Reading passage:
____________

In an evolutionary sense, all of us humans eat absurdly fast. We eat “orders of magnitude quicker” than our primate relatives, just over one hour a day compared with their almost 12, says Adam van Casteren, a feeding ecologist at the University of Manchester, in England. That’s thanks largely to how we treat our food: Fire, tools such as knives, and, more recently, chemical processing have softened nature’s raw ingredients, liberating us from “the prison of mastication,” as van Casteren puts it. Modern Western diets have taken that pattern to an extreme. They’re chock-full of ultra-processed foods, so soft and sugar- and fat-laden that they can be gulped down with nary a chew—which could be one of the factors that drive faster eating and chronic metabolic ills.

In plenty of circumstances, slowing down will come with perks, not least because it could curb the risk of choking or excess gas. It could also temper blood-sugar spikes in people with diets heavy in processed foods—which whiz through the digestive tract, Roberts told me, though the healthier move would probably be eating fewer of those foods to begin with. And some studies focused on people with high BMI, including Melanson’s, have shown that eating slower can aid weight loss. But, she cautioned, those results won’t necessarily apply to everyone.

The main impact of leisurely eating may not even be about chewing rates or bite size per se, but about helping people eat more mindfully. “A lot of us are distracted when we eat,” says Fatima Cody Stanford, an obesity-medicine physician at Massachusetts General Hospital. “And so we are missing our hunger and satiety cues.” In countries such as the United States, people also have to wrestle with the immense pressure “to be done with lunch really fast,” Herman Pontzer, an anthropologist at Duke University, told me. Couple that with the fast foods we tend to reach for, and maybe it’s no shock that people don’t feel satisfied as they scarf down their meals.

____________

Record excerpts:
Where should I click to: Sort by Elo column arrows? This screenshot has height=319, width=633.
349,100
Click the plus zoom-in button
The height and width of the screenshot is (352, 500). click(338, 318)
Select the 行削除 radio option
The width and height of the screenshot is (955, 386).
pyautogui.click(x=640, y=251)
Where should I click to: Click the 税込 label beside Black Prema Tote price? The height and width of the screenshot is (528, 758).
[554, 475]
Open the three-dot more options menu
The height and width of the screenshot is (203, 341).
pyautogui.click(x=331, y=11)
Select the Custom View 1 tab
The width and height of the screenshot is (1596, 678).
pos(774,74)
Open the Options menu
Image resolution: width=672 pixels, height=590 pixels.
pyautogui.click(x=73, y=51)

____________

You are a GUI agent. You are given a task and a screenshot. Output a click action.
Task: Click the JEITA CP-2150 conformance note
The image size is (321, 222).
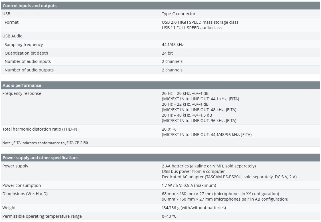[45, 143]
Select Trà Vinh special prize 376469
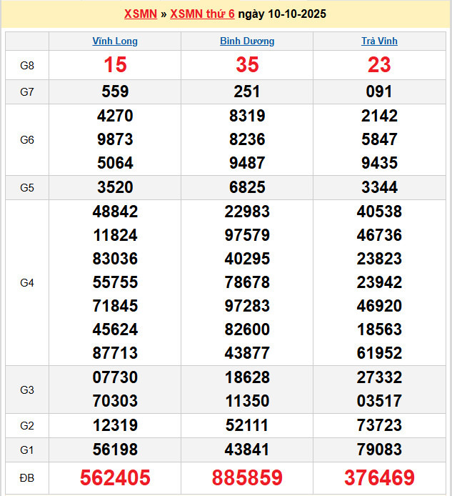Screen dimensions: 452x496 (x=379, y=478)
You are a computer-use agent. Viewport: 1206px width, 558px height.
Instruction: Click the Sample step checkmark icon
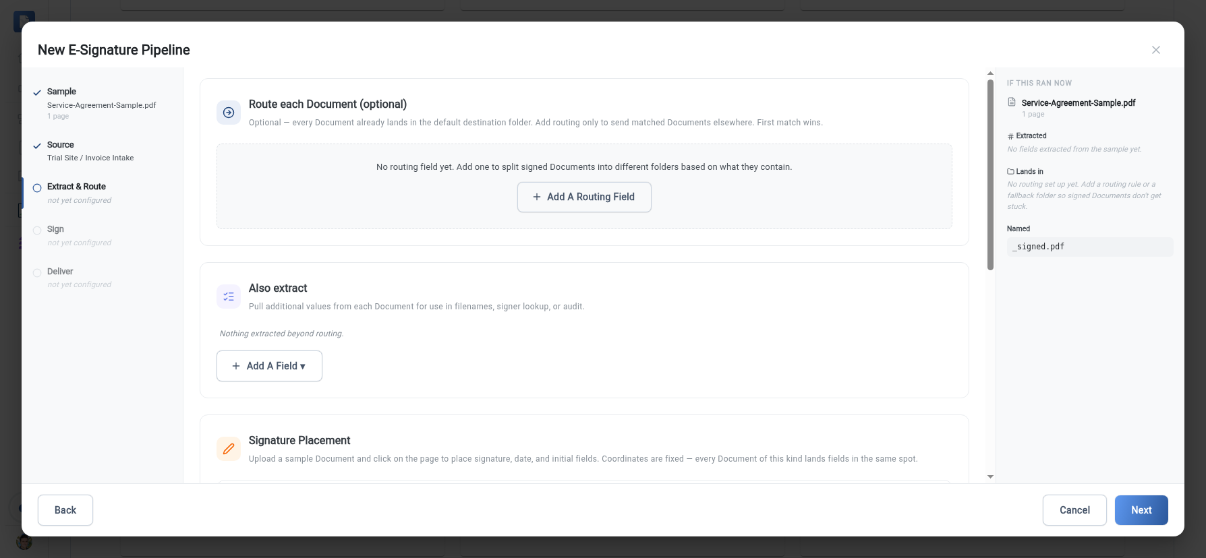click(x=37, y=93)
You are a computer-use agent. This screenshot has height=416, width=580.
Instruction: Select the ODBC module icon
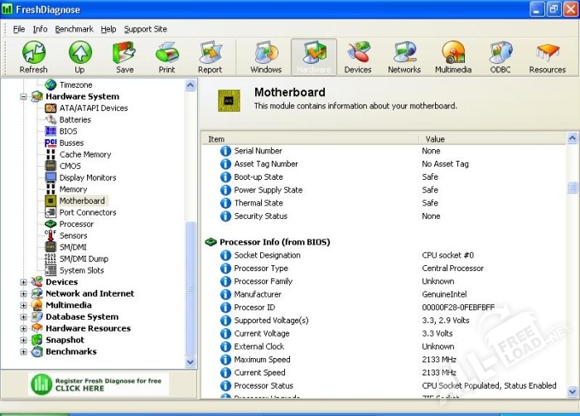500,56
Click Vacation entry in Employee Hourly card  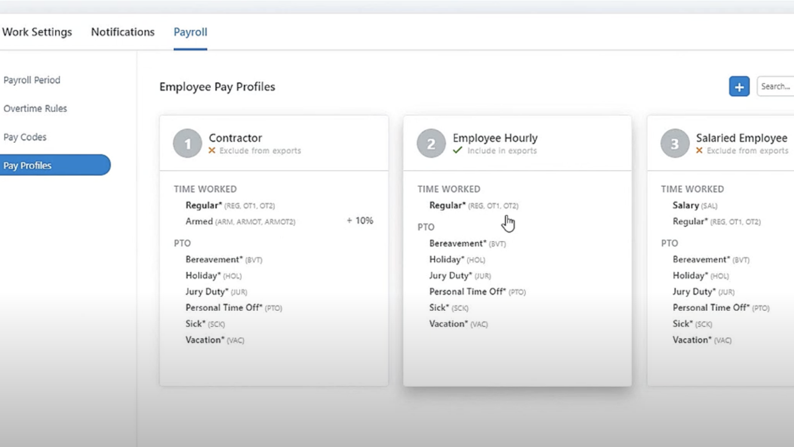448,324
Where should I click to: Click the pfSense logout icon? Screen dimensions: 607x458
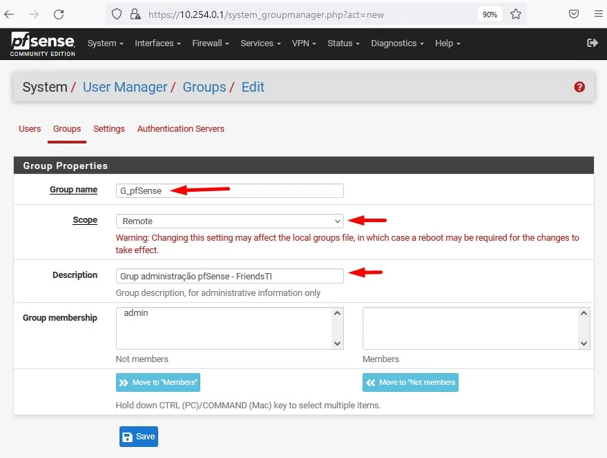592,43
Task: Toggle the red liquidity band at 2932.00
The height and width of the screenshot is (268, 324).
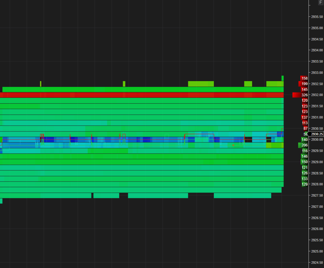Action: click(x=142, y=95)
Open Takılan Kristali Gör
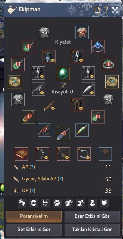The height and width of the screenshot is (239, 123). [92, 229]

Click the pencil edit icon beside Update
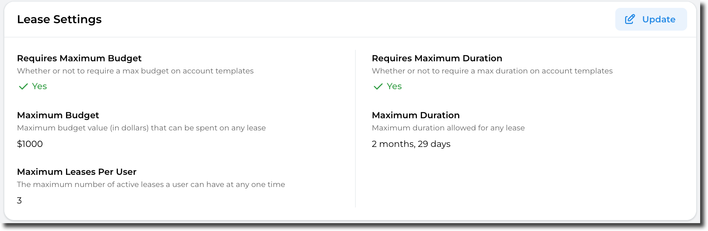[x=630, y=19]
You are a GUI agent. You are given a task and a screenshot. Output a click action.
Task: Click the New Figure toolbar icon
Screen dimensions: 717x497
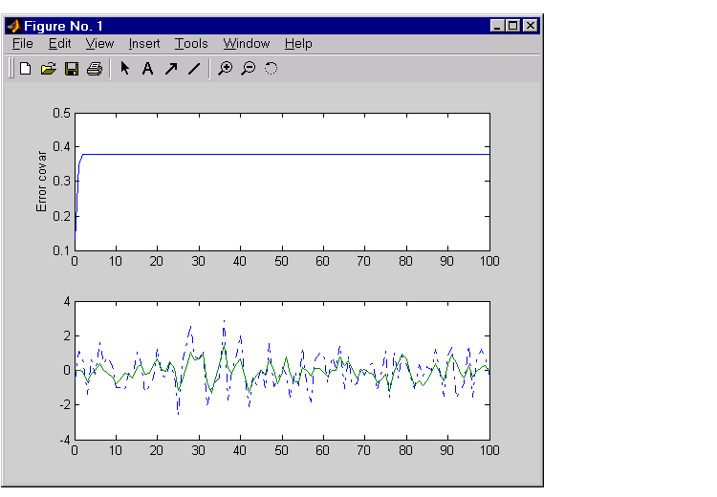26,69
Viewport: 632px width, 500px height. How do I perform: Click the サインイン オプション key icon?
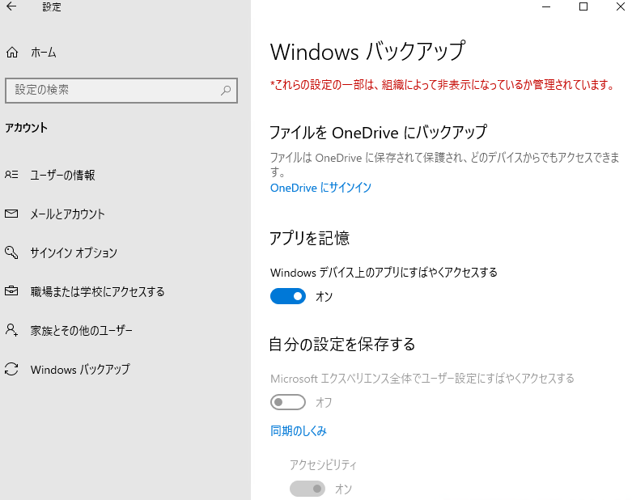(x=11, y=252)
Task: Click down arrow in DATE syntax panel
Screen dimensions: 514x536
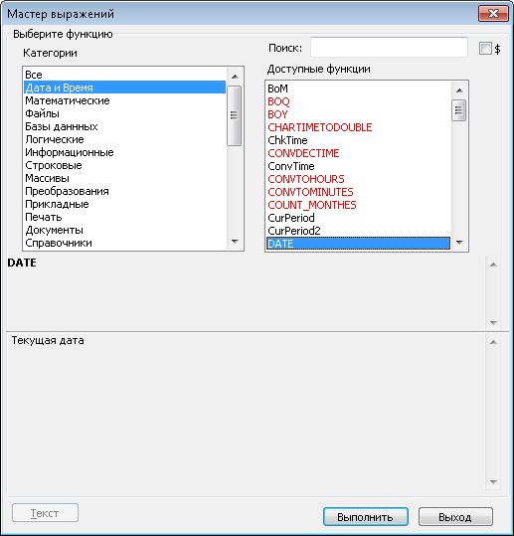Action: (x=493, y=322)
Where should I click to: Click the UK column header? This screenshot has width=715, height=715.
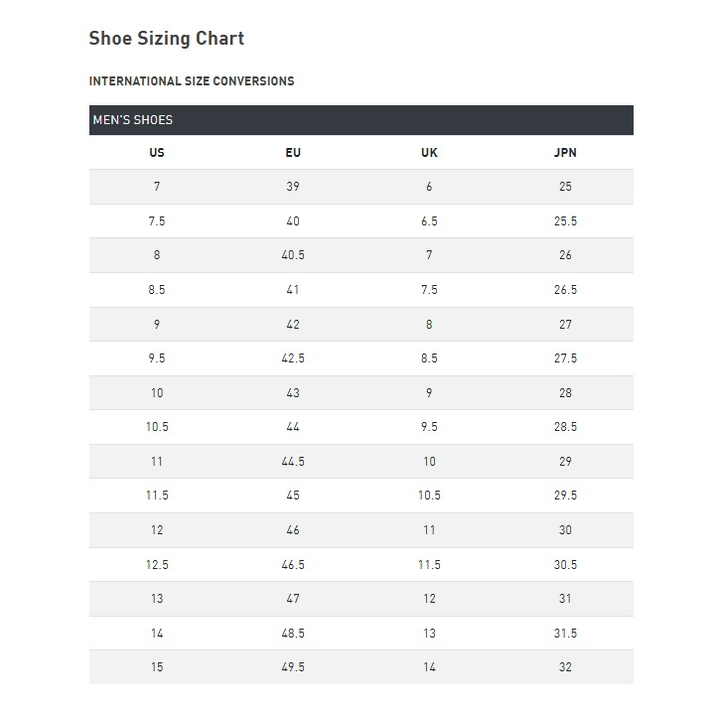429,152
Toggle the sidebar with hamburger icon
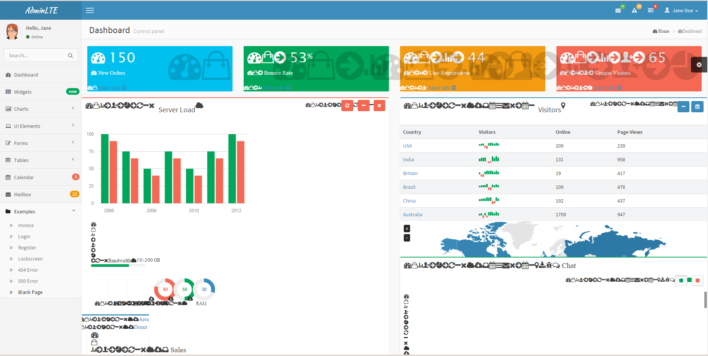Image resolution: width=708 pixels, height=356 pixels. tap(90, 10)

____________

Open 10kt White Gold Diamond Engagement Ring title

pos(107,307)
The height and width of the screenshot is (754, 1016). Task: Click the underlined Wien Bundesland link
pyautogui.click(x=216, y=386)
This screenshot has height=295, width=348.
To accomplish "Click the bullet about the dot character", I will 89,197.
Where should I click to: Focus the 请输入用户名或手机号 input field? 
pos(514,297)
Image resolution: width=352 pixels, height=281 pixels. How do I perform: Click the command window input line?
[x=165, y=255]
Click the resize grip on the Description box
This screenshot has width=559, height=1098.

____________

Rewrite everything in the text on eating speed from "The main impact" down to "down their meals.", replacing "distracted" with "preoccupied".

Answer space:
The main impact of leisurely eating may not even be about chewing rates or bite size per se, but about helping people eat more mindfully. “A lot of us are preoccupied when we eat,” says Fatima Cody Stanford, an obesity-medicine physician at Massachusetts General Hospital. “And so we are missing our hunger and satiety cues.” In countries such as the United States, people also have to wrestle with the immense pressure “to be done with lunch really fast,” Herman Pontzer, an anthropologist at Duke University, told me. Couple that with the fast foods we tend to reach for, and maybe it’s no shock that people don’t feel satisfied as they scarf down their meals.